> **Goal of the exercise**
Present the lines below as a Markdown table with the columns No. and Line, numbering each row and skipping any blank lines.

> **Source material**
━━━━━━
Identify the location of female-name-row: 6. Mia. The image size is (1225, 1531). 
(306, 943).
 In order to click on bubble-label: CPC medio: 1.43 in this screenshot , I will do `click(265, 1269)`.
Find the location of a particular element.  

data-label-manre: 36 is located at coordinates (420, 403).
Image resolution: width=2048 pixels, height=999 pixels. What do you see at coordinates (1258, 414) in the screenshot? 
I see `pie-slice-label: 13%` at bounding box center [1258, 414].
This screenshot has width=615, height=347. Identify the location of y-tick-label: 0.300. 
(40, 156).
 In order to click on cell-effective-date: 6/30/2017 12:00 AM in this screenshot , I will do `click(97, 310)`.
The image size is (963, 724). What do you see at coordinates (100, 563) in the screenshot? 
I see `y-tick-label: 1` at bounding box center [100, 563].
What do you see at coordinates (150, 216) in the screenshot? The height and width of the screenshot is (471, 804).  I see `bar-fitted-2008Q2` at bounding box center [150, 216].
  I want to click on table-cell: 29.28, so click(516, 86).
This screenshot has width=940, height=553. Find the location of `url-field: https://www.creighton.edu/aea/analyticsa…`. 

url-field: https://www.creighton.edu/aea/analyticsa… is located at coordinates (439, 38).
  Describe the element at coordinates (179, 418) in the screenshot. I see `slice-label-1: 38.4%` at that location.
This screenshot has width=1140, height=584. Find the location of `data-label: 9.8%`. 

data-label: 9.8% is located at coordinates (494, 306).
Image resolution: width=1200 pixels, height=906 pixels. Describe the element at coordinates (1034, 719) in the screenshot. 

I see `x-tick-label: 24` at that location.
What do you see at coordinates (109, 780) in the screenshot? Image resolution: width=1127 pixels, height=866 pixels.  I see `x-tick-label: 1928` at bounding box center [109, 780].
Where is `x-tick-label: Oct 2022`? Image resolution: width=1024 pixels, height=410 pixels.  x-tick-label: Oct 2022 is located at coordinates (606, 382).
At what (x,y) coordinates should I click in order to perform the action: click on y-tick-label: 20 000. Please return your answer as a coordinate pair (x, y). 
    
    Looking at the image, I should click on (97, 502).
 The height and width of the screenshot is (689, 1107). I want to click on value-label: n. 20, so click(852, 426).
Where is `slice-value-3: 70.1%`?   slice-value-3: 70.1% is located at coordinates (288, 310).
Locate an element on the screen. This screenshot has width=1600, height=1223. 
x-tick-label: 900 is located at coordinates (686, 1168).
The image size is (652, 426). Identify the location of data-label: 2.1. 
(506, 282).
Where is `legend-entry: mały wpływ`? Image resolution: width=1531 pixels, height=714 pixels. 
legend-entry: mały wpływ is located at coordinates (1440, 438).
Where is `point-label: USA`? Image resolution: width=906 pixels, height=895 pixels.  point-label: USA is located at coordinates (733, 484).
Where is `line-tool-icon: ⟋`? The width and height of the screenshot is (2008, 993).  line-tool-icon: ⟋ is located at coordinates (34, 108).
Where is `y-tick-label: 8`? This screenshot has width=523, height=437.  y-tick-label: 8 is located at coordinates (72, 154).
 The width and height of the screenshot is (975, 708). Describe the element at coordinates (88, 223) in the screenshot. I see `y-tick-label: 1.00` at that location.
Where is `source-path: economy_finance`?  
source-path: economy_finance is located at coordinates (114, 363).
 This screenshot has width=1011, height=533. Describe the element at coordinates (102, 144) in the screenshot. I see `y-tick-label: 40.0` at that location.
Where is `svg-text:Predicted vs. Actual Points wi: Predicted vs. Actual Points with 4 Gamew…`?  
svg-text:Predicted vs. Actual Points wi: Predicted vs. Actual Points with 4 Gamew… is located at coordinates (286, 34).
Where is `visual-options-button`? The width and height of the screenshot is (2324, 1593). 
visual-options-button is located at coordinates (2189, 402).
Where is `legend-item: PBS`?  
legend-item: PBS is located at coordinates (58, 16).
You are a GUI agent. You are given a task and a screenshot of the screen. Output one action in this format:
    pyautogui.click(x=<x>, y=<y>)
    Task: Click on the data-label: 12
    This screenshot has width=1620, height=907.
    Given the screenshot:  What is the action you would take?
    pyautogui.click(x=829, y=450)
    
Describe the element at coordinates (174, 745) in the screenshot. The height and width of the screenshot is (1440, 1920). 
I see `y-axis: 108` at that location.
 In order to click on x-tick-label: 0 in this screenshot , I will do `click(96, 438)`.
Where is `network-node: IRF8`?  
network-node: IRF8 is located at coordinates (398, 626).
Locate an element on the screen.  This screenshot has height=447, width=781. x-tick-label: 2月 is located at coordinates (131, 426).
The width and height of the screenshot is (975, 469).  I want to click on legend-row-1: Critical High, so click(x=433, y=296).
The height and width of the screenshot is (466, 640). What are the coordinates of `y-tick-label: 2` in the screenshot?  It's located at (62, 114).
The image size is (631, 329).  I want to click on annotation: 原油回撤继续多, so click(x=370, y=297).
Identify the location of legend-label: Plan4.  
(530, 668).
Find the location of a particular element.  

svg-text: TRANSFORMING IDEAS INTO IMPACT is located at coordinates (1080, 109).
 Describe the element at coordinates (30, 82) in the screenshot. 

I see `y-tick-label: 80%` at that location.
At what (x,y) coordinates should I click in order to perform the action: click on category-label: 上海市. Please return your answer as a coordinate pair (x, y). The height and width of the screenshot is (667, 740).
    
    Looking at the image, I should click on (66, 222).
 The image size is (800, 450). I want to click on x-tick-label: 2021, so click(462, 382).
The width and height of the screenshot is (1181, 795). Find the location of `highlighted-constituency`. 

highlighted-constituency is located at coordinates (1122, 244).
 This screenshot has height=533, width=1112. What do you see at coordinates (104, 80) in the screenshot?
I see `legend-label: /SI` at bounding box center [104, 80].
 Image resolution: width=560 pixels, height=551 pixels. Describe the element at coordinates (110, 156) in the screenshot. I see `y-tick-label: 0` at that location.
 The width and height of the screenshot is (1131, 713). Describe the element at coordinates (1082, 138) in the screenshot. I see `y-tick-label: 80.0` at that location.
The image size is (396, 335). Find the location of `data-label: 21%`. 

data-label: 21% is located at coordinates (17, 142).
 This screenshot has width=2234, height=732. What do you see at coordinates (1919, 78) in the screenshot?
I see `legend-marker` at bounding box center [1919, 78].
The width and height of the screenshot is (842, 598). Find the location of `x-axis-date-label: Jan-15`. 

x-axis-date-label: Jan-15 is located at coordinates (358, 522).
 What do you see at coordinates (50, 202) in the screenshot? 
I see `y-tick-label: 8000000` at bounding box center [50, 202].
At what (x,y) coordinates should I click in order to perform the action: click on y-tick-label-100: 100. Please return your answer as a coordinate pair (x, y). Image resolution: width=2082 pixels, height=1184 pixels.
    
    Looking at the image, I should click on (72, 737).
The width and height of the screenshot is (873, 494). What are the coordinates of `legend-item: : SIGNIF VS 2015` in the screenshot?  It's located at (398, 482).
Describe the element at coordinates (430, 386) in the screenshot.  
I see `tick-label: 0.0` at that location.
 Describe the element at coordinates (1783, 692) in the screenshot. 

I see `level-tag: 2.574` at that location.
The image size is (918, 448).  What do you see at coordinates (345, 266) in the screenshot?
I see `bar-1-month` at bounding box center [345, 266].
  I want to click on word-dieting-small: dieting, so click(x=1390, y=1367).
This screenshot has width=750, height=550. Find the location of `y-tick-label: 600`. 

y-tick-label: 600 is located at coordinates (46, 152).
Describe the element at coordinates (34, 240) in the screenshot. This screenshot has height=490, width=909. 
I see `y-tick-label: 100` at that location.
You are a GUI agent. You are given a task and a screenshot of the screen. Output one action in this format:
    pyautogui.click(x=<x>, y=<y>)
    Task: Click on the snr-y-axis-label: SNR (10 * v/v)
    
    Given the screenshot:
━━━━━━
> **Answer for the task**
| No. | Line |
|---|---|
| 1 | Identify the location of female-name-row: 6. Mia. The image size is (1225, 1531).  |
| 2 | (306, 943). |
| 3 |  In order to click on bubble-label: CPC medio: 1.43 in this screenshot , I will do `click(265, 1269)`. |
| 4 | Find the location of a particular element.   |
| 5 | data-label-manre: 36 is located at coordinates (420, 403). |
| 6 | Image resolution: width=2048 pixels, height=999 pixels. What do you see at coordinates (1258, 414) in the screenshot?  |
| 7 | I see `pie-slice-label: 13%` at bounding box center [1258, 414]. |
| 8 | This screenshot has width=615, height=347. Identify the location of y-tick-label: 0.300.  |
| 9 | (40, 156). |
| 10 |  In order to click on cell-effective-date: 6/30/2017 12:00 AM in this screenshot , I will do `click(97, 310)`. |
| 11 | The image size is (963, 724). What do you see at coordinates (100, 563) in the screenshot?  |
| 12 | I see `y-tick-label: 1` at bounding box center [100, 563]. |
| 13 | What do you see at coordinates (150, 216) in the screenshot? The height and width of the screenshot is (471, 804).  I see `bar-fitted-2008Q2` at bounding box center [150, 216]. |
| 14 |   I want to click on table-cell: 29.28, so click(516, 86). |
| 15 | This screenshot has width=940, height=553. Find the location of `url-field: https://www.creighton.edu/aea/analyticsa…`.  |
| 16 | url-field: https://www.creighton.edu/aea/analyticsa… is located at coordinates (439, 38). |
| 17 |   Describe the element at coordinates (179, 418) in the screenshot. I see `slice-label-1: 38.4%` at that location. |
| 18 | This screenshot has width=1140, height=584. Find the location of `data-label: 9.8%`.  |
| 19 | data-label: 9.8% is located at coordinates (494, 306). |
| 20 | Image resolution: width=1200 pixels, height=906 pixels. Describe the element at coordinates (1034, 719) in the screenshot.  |
| 21 | I see `x-tick-label: 24` at that location. |
| 22 | What do you see at coordinates (109, 780) in the screenshot? Image resolution: width=1127 pixels, height=866 pixels.  I see `x-tick-label: 1928` at bounding box center [109, 780]. |
| 23 | Where is `x-tick-label: Oct 2022`? Image resolution: width=1024 pixels, height=410 pixels.  x-tick-label: Oct 2022 is located at coordinates (606, 382). |
| 24 | At what (x,y) coordinates should I click in order to perform the action: click on y-tick-label: 20 000. Please return your answer as a coordinate pair (x, y).  |
| 25 |     Looking at the image, I should click on (97, 502). |
| 26 |  The height and width of the screenshot is (689, 1107). I want to click on value-label: n. 20, so click(852, 426). |
| 27 | Where is `slice-value-3: 70.1%`?   slice-value-3: 70.1% is located at coordinates (288, 310). |
| 28 | Locate an element on the screen. This screenshot has width=1600, height=1223.  |
| 29 | x-tick-label: 900 is located at coordinates (686, 1168). |
| 30 | The image size is (652, 426). Identify the location of data-label: 2.1.  |
| 31 | (506, 282). |
| 32 | Where is `legend-entry: mały wpływ`? Image resolution: width=1531 pixels, height=714 pixels.  |
| 33 | legend-entry: mały wpływ is located at coordinates (1440, 438). |
| 34 | Where is `point-label: USA`? Image resolution: width=906 pixels, height=895 pixels.  point-label: USA is located at coordinates (733, 484). |
| 35 | Where is `line-tool-icon: ⟋`? The width and height of the screenshot is (2008, 993).  line-tool-icon: ⟋ is located at coordinates (34, 108). |
| 36 | Where is `y-tick-label: 8`? This screenshot has width=523, height=437.  y-tick-label: 8 is located at coordinates (72, 154). |
| 37 |  The width and height of the screenshot is (975, 708). Describe the element at coordinates (88, 223) in the screenshot. I see `y-tick-label: 1.00` at that location. |
| 38 | Where is `source-path: economy_finance`?   |
| 39 | source-path: economy_finance is located at coordinates (114, 363). |
| 40 |  This screenshot has width=1011, height=533. Describe the element at coordinates (102, 144) in the screenshot. I see `y-tick-label: 40.0` at that location. |
| 41 | Where is `svg-text:Predicted vs. Actual Points wi: Predicted vs. Actual Points with 4 Gamew…`?   |
| 42 | svg-text:Predicted vs. Actual Points wi: Predicted vs. Actual Points with 4 Gamew… is located at coordinates (286, 34). |
| 43 | Where is `visual-options-button`? The width and height of the screenshot is (2324, 1593).  |
| 44 | visual-options-button is located at coordinates (2189, 402). |
| 45 | Where is `legend-item: PBS`?   |
| 46 | legend-item: PBS is located at coordinates (58, 16). |
| 47 | You are a GUI agent. You are given a task and a screenshot of the screen. Output one action in this format: |
| 48 |     pyautogui.click(x=<x>, y=<y>) |
| 49 |     Task: Click on the data-label: 12 |
| 50 |     This screenshot has width=1620, height=907. |
| 51 |     Given the screenshot:  What is the action you would take? |
| 52 |     pyautogui.click(x=829, y=450) |
| 53 | Describe the element at coordinates (174, 745) in the screenshot. The height and width of the screenshot is (1440, 1920).  |
| 54 | I see `y-axis: 108` at that location. |
| 55 |  In order to click on x-tick-label: 0 in this screenshot , I will do `click(96, 438)`. |
| 56 | Where is `network-node: IRF8`?   |
| 57 | network-node: IRF8 is located at coordinates (398, 626). |
| 58 | Locate an element on the screen.  This screenshot has height=447, width=781. x-tick-label: 2月 is located at coordinates (131, 426). |
| 59 | The width and height of the screenshot is (975, 469).  I want to click on legend-row-1: Critical High, so click(x=433, y=296). |
| 60 | The height and width of the screenshot is (466, 640). What are the coordinates of `y-tick-label: 2` in the screenshot?  It's located at (62, 114). |
| 61 | The image size is (631, 329).  I want to click on annotation: 原油回撤继续多, so click(x=370, y=297). |
| 62 | Identify the location of legend-label: Plan4.   |
| 63 | (530, 668). |
| 64 | Find the location of a particular element.   |
| 65 | svg-text: TRANSFORMING IDEAS INTO IMPACT is located at coordinates (1080, 109). |
| 66 |  Describe the element at coordinates (30, 82) in the screenshot.  |
| 67 | I see `y-tick-label: 80%` at that location. |
| 68 | At what (x,y) coordinates should I click in order to perform the action: click on category-label: 上海市. Please return your answer as a coordinate pair (x, y). The height and width of the screenshot is (667, 740). |
| 69 |     Looking at the image, I should click on (66, 222). |
| 70 |  The image size is (800, 450). I want to click on x-tick-label: 2021, so click(462, 382). |
| 71 | The width and height of the screenshot is (1181, 795). Find the location of `highlighted-constituency`.  |
| 72 | highlighted-constituency is located at coordinates (1122, 244). |
| 73 |  This screenshot has height=533, width=1112. What do you see at coordinates (104, 80) in the screenshot? |
| 74 | I see `legend-label: /SI` at bounding box center [104, 80]. |
| 75 |  Image resolution: width=560 pixels, height=551 pixels. Describe the element at coordinates (110, 156) in the screenshot. I see `y-tick-label: 0` at that location. |
| 76 |  The width and height of the screenshot is (1131, 713). Describe the element at coordinates (1082, 138) in the screenshot. I see `y-tick-label: 80.0` at that location. |
| 77 | The image size is (396, 335). Find the location of `data-label: 21%`.  |
| 78 | data-label: 21% is located at coordinates (17, 142). |
| 79 |  This screenshot has width=2234, height=732. What do you see at coordinates (1919, 78) in the screenshot? |
| 80 | I see `legend-marker` at bounding box center [1919, 78]. |
| 81 | The width and height of the screenshot is (842, 598). Find the location of `x-axis-date-label: Jan-15`.  |
| 82 | x-axis-date-label: Jan-15 is located at coordinates (358, 522). |
| 83 |  What do you see at coordinates (50, 202) in the screenshot?  |
| 84 | I see `y-tick-label: 8000000` at bounding box center [50, 202]. |
| 85 | At what (x,y) coordinates should I click in order to perform the action: click on y-tick-label-100: 100. Please return your answer as a coordinate pair (x, y). Image resolution: width=2082 pixels, height=1184 pixels. |
| 86 |     Looking at the image, I should click on (72, 737). |
| 87 | The width and height of the screenshot is (873, 494). What are the coordinates of `legend-item: : SIGNIF VS 2015` in the screenshot?  It's located at (398, 482). |
| 88 | Describe the element at coordinates (430, 386) in the screenshot.   |
| 89 | I see `tick-label: 0.0` at that location. |
| 90 |  Describe the element at coordinates (1783, 692) in the screenshot.  |
| 91 | I see `level-tag: 2.574` at that location. |
| 92 | The image size is (918, 448).  What do you see at coordinates (345, 266) in the screenshot? |
| 93 | I see `bar-1-month` at bounding box center [345, 266]. |
| 94 |   I want to click on word-dieting-small: dieting, so click(x=1390, y=1367). |
| 95 | This screenshot has width=750, height=550. Find the location of `y-tick-label: 600`.  |
| 96 | y-tick-label: 600 is located at coordinates (46, 152). |
| 97 | Describe the element at coordinates (34, 240) in the screenshot. This screenshot has height=490, width=909.  |
| 98 | I see `y-tick-label: 100` at that location. |
| 99 | You are a GUI agent. You are given a task and a screenshot of the screen. Output one action in this format: |
| 100 |     pyautogui.click(x=<x>, y=<y>) |
| 101 |     Task: Click on the snr-y-axis-label: SNR (10 * v/v) |
| 102 |     Given the screenshot: |